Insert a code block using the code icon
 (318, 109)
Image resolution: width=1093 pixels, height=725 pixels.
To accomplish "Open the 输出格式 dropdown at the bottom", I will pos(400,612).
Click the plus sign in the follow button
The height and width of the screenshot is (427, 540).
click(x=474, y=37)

> [Task to carry out]: Transcribe all of the data, keeping every line identical.

> [Reply]:
Insert a code block using the code icon
 (318, 109)
Image resolution: width=1093 pixels, height=725 pixels.
To accomplish "Open the 输出格式 dropdown at the bottom", I will pos(400,612).
Click the plus sign in the follow button
The height and width of the screenshot is (427, 540).
click(x=474, y=37)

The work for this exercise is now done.